What is meant by "stable/unstable to convection" in the context of the solar atmosphere? In studying the Schwarzschild stability criterion (for the solar atmosphere); $$\left\lvert\frac{dP}{dr} \right\rvert\lt\frac{\gamma P}{\rho}\left\lvert\frac{d\rho}{dr}\right\rvert$$ From my notes are three quotes that I am trying to understand:

A steep temperature gradient is potentially unstable
  to convection if the gradient is steeper than the temperature gradient that would be produced by matter rising adiabatically. If this happens then convection will take place.

From the above quote I am getting the sense that for convection to take place there must be an unstable temperature gradient. But what is an unstable temperature gradient?
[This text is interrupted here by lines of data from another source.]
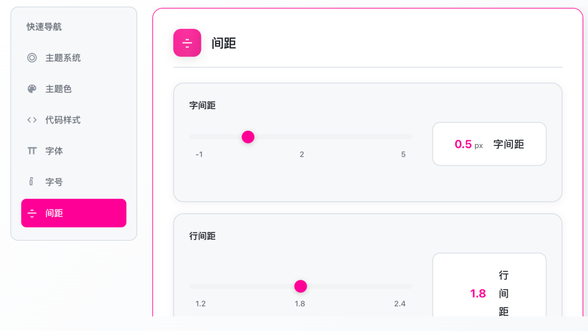
Task: Click the code brackets icon beside 代码样式
Action: point(32,120)
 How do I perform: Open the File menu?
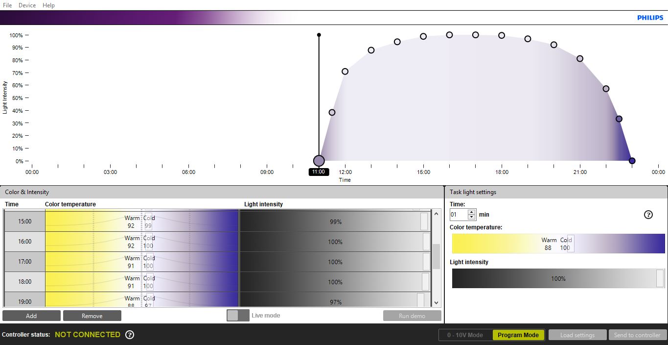[x=7, y=5]
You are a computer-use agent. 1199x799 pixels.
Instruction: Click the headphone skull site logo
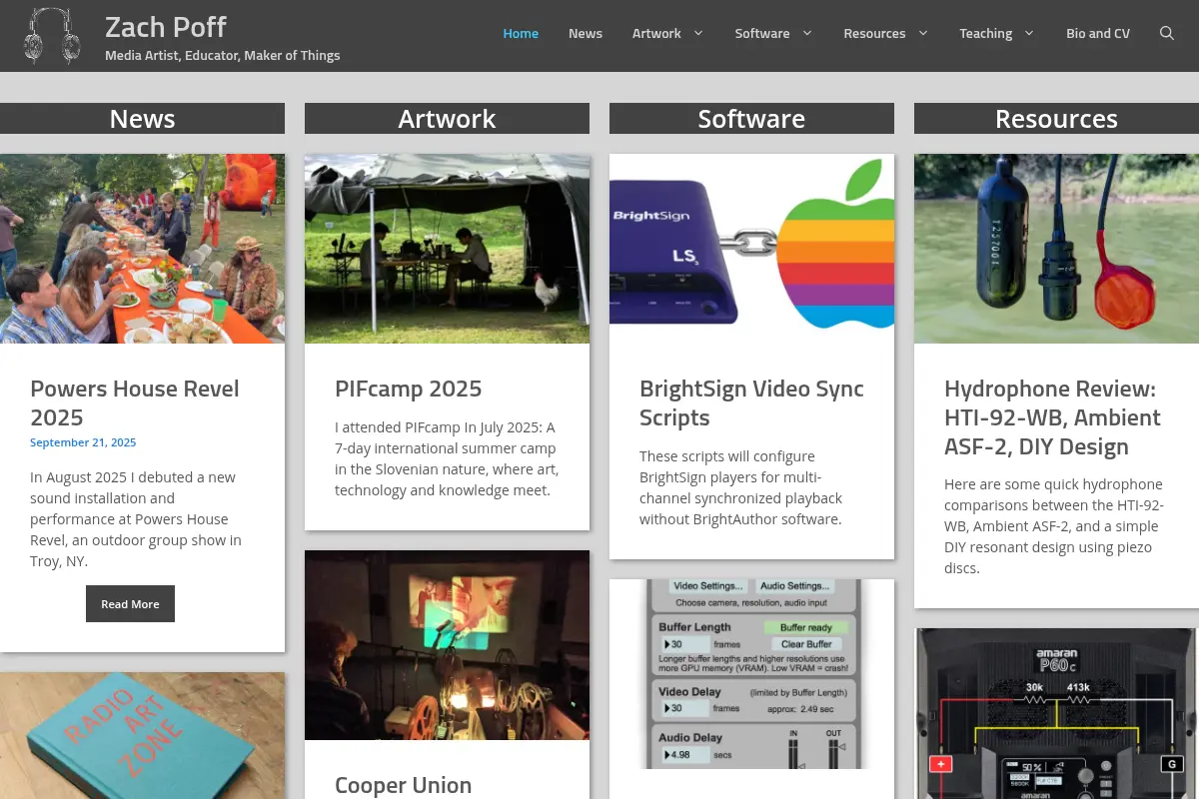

If the fluid element is denser than its new surroundings it will sink back down, and the material is stable with respect to convection and heat transport will be by radiation. If the fluid element is less dense than its surroundings it will continue to rise, so the material is unstable to convection.
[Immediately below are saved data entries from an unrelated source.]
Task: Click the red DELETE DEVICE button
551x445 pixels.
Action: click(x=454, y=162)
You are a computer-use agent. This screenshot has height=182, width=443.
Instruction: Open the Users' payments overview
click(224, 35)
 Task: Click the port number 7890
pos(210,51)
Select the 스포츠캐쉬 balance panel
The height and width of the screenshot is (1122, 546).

Again, it is the same words that are in bold text which I just cannot understand, this time I would like to know what it means to say that a "material is stable with respect to convection"?


Convection is a very efficient process for transporting heat, with only marginal instability capable of transporting the solar energy output. This means that in convectively unstable regions we can change the Schwarzschild instability criterion from an inequality to an equality $$\left\lvert\frac{dP}{dr} \right\rvert = \frac{\gamma P}{\rho}\left\lvert\frac{d\rho}{dr}\right\rvert.$$

I have no idea what justifies the change of the inequality to an equality (I thought the inequality was required for convection to take place). Now the words "convectively unstable regions" have been used and I have simply no idea what this means.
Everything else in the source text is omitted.